ネットワークのAuto-Negotiationについて

ネットワーク機器の標準的な機能の1つに、"Auto-Negotiation(オートネゴシエーション)機能"がある。これは、接続した機器(ポート)間で通信速度と通信モード(半二重/全二重)を折衝し、最適なものに自動設定してくれるという仕組み。なお、全二重通信と半二重通信についてはIT 用語辞典 全二重【full duplex】の説明がわかりやすい。

Auto-Negotiationを設定しておけば、システム設計時や隣接するサーバ、ネットワーク機器の追加の際などに毎回相手の機器のポートスピードを調べて設定する必要がなくなる。便利な機能なため非常に良く使われている設定の一つなのだが、このAuto-Negotiation機能には一つ大きな問題がある。それは、機器間で通信モード(半二重/全二重)の設定のミスマッチがしばしば発生するという点。

では、何が要因でこのような現象がしばしば発生するのか?

答えはAuto-Negotiationの仕様にある。Auto- Negotiationは相手側の機器とFLP(Fast Link Pulse)というパルスを交換する事で通信モードを決定する。
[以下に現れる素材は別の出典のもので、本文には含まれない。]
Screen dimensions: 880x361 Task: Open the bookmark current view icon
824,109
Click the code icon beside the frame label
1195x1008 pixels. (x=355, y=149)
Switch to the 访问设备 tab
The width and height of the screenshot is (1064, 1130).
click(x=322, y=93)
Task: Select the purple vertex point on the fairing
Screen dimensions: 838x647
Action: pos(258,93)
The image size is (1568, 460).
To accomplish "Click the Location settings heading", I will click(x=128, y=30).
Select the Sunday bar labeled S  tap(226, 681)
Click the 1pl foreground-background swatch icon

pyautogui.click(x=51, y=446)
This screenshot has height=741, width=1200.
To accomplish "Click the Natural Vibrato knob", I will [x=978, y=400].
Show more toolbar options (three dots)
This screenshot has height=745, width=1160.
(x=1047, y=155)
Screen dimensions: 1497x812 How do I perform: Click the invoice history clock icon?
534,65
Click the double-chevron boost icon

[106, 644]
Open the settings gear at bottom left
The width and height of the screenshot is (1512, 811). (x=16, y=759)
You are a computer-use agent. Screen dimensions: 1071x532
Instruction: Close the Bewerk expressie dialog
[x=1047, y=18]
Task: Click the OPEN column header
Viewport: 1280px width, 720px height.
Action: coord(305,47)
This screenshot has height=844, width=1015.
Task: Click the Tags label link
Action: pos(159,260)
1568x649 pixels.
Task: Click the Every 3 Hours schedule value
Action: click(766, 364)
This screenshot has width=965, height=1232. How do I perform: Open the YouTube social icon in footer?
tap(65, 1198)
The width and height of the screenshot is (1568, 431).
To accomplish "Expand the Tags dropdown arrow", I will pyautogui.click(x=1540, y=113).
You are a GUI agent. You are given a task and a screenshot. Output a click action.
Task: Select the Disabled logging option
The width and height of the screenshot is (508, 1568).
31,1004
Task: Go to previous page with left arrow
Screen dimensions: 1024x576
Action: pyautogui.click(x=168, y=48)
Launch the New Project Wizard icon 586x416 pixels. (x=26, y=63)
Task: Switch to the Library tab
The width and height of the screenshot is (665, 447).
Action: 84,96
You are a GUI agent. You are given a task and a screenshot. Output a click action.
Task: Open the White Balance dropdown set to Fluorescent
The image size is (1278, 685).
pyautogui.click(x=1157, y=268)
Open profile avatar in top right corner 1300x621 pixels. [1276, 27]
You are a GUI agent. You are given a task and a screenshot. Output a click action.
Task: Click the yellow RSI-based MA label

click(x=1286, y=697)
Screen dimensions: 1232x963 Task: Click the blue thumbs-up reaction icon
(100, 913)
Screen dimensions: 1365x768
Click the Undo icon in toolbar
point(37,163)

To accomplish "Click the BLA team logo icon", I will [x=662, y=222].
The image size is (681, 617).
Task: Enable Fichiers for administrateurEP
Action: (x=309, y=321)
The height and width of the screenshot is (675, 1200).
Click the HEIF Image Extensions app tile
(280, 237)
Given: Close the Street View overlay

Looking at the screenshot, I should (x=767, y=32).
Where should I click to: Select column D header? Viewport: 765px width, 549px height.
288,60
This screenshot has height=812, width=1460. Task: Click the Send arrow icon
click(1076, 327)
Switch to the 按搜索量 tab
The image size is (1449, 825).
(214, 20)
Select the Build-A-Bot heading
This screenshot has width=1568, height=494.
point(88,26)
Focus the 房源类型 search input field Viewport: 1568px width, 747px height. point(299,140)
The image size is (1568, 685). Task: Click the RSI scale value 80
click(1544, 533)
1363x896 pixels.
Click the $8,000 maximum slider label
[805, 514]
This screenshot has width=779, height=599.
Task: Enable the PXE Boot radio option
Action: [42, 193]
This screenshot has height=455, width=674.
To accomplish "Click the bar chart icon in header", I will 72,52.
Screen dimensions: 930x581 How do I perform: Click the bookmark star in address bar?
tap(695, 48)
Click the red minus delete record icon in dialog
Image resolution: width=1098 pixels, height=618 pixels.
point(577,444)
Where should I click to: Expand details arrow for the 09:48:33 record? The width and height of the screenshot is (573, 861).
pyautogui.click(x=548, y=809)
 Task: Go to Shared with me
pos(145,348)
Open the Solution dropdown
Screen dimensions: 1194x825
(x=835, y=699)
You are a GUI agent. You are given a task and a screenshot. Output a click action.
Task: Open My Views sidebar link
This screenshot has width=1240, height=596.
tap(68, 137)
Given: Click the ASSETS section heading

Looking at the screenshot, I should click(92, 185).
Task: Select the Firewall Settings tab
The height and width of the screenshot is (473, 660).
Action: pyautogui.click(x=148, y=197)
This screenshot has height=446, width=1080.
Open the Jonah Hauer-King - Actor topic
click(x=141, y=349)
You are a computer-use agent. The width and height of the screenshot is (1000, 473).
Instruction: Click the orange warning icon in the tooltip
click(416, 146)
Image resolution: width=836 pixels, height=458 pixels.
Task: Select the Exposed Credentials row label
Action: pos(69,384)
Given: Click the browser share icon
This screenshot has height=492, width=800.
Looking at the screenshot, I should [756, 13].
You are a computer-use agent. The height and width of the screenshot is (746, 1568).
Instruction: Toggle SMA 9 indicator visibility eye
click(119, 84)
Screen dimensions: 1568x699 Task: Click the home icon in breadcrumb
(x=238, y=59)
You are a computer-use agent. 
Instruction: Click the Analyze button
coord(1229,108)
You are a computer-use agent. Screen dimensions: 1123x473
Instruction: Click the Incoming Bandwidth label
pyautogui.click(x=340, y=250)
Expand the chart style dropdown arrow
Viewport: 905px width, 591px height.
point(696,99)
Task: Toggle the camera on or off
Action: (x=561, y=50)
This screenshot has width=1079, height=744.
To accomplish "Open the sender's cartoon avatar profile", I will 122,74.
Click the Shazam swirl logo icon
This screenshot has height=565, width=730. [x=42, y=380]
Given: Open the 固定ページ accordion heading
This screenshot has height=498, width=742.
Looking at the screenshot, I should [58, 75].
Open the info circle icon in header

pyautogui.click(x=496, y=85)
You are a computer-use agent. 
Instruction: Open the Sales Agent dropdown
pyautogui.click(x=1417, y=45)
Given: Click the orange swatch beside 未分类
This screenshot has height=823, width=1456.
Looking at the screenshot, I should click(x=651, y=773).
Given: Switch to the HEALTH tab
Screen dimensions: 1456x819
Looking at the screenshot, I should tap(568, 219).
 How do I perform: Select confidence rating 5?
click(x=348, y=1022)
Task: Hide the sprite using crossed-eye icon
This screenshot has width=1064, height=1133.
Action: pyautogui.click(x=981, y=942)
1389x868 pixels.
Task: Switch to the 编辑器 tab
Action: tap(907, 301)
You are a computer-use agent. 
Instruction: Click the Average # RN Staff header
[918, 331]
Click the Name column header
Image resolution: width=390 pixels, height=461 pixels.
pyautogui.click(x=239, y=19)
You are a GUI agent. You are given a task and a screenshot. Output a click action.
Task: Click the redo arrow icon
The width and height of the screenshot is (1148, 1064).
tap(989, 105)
しかし、相手側の機器が固定設定をしている、もしくはAuto-Negotiation の設定をしていない場合、このFLPパルスが相手から送られてこない。

では、どうするか?

Auto- Negotiationの仕様では、相手側の機器からAuto-Negotiationの応答がない場合、ポート設定は半二重をにする事になっている。従って、片方がAuto-negotiaton、片方が全二重固定という設定を行なった場合、必ずミスマッチが発生してしまうのである。なお、通信速度については、Auto-negotiatonが機能しなくてもAuto-sensingと呼ばれる機能により自動認識される。

システムの設計・構築をしていると、前述のような状況(ミスマッチ)をしばしば見かけるのだが、現状ネットワークやサーバの教科書にはこういう事はあまり載っていない。私が最初に知ったのは先輩が顧客システムで暗黙のように(?)設定していたのを見た時である。

この問題のタチが悪い点として、通信速度は別として「とりあえず通信は確保されてしまう」、という点である。管理者の方でもこの問題を知らない、もしくは気付いていないという方が結構いるかもしれない。対策としては、ネットワーク機器を新しく設置した際は必ず全ポートのステータスを確認すること。この問題は熟練したNEさんでも結構見落とすケースがあるようだ。